Interfaz de iMessage | APPLE

TW
0

Apple ha liberado un parche de seguridad para iOS que corrige una vulnerabilidad que estaba siendo activamente explotada y que permitía la entrada en el dispositivo afectado del 'malware' espía Pegasus sin que la víctima tuviera que hacer nada.

La vulnerabilidad identificada en iOS 16.6 (recogida como CVE-2023-41064) estaba siendo activamente explotada con una cadena de explotación que desde The Citizen Lab han denominado 'BlastPass'.

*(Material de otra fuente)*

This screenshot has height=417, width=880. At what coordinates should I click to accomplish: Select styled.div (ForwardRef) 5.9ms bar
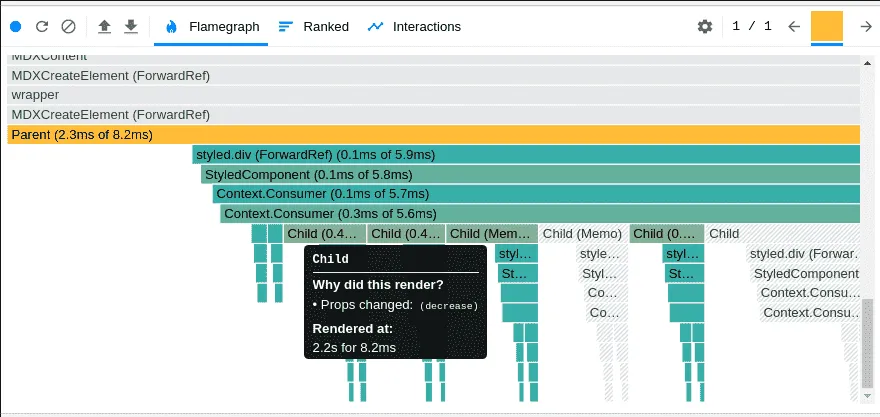[x=526, y=154]
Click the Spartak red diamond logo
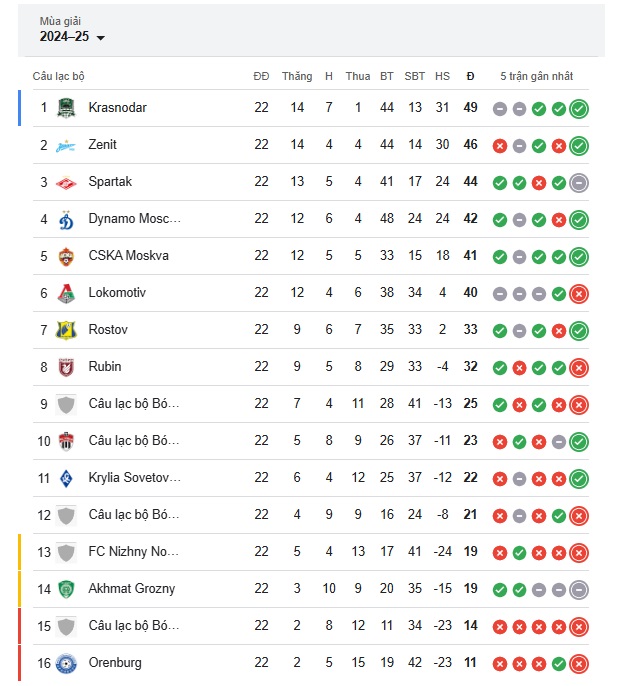639x686 pixels. pyautogui.click(x=66, y=183)
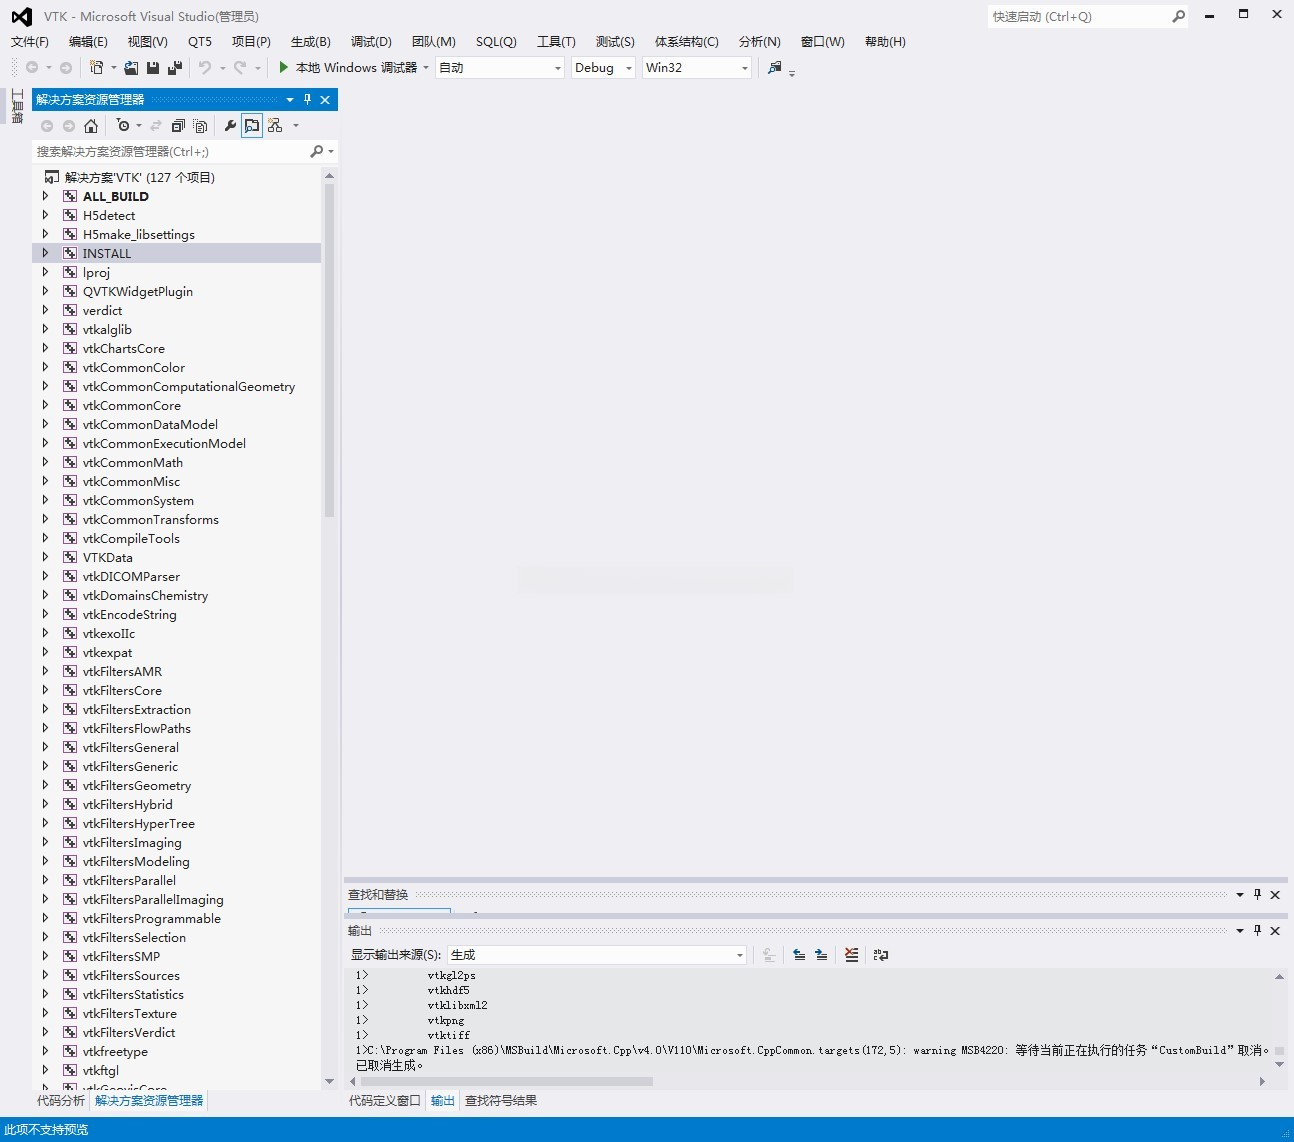Switch to the 代码分析 tab
The image size is (1294, 1142).
[61, 1101]
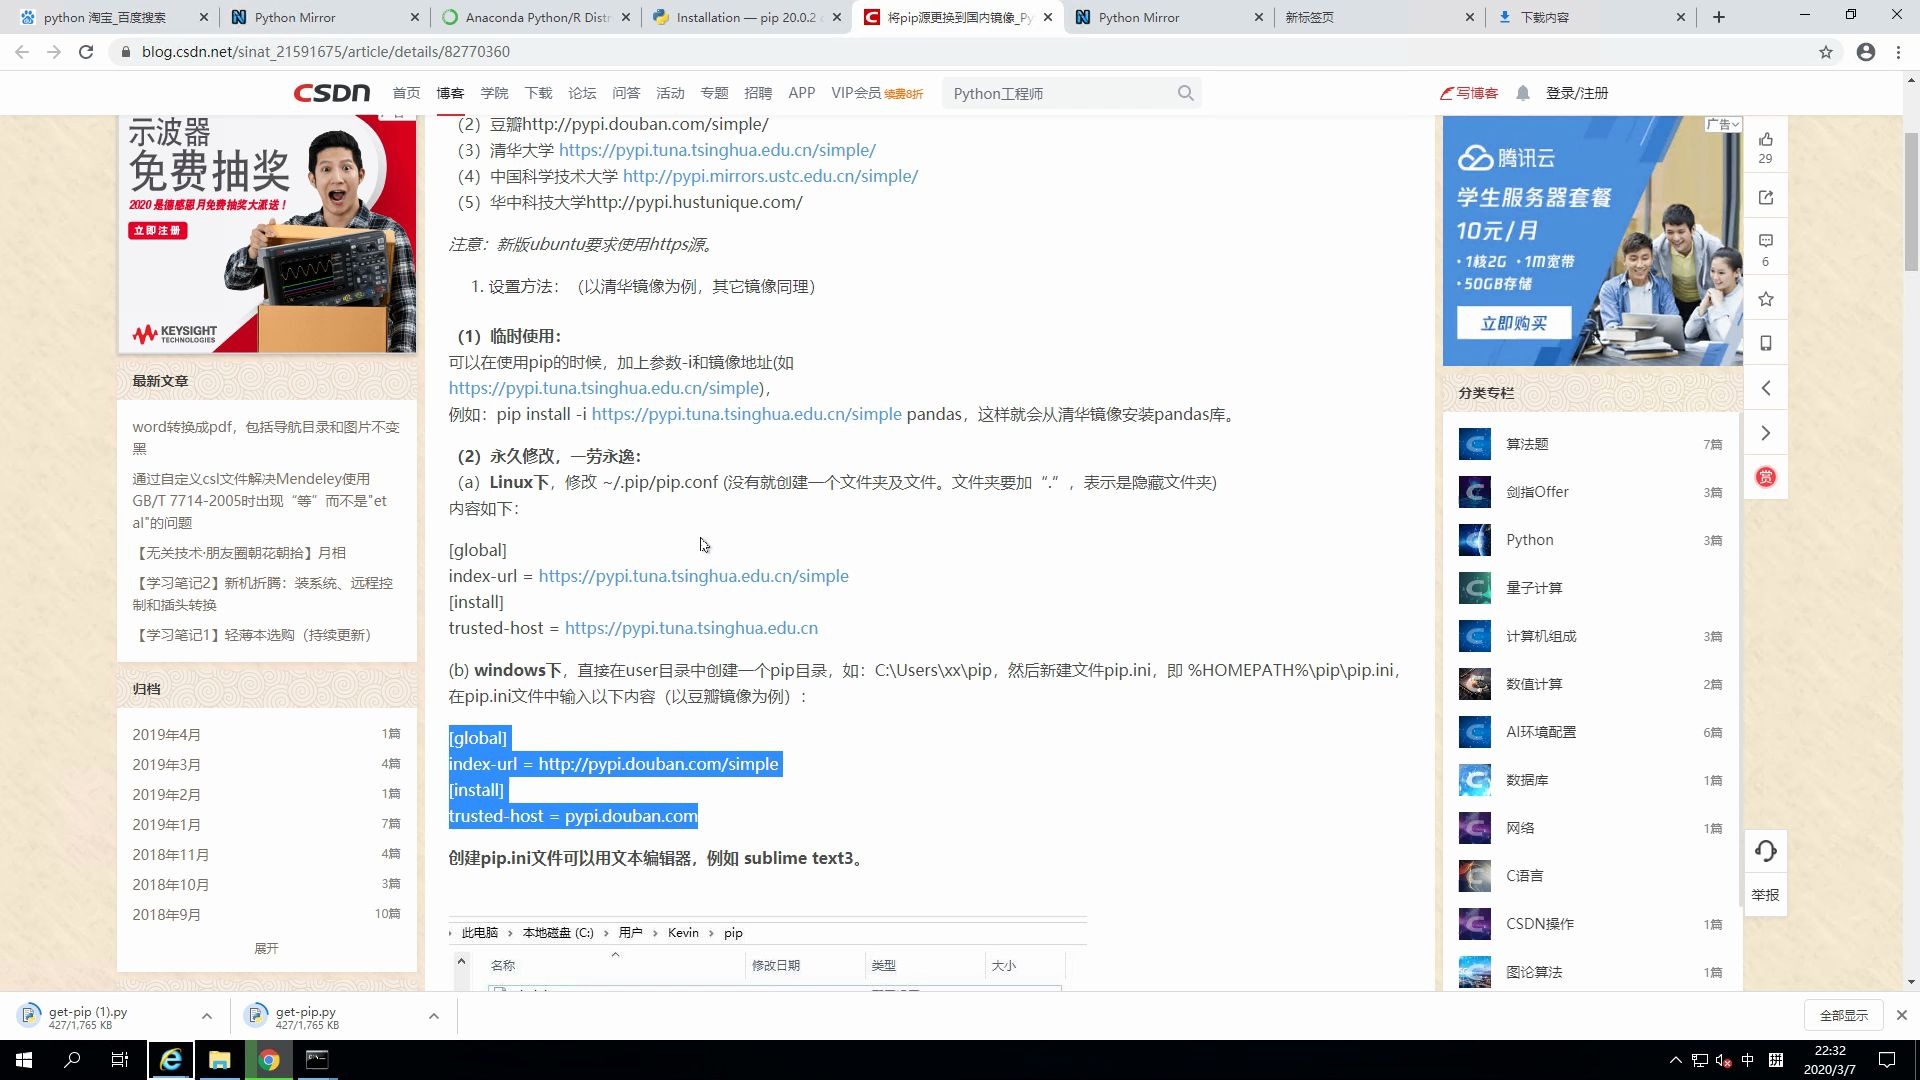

Su identificación ocurrió durante la revisión de un dispositivo móvil de un empleado de una organización de la sociedad civil con sede en Washington DC (Estados Unidos), como explican desde Citizen Lab en su blog.

En concreto, descubrieron una vulnerabilidad en ImageOS que estaba siendo explotada con un 'malware' de tipo cero clic, es decir, que no requiere que la víctima pinche en ningún enlace para infectar el dispositivo móvil.

El objetivo era introducir en el iPhone el programa espía Pegasus, de la firma israelí NSO Group, y para ello solo bastaba con el envío de una imagen maliciosa a la cuenta de la víctima en iMessage.

Apple, por su parte, ya ha distribuido un parche que corrige la vulnerabilidad con la versión iOS 16.6.1, que ha extendido a iPadOS 16.6.1.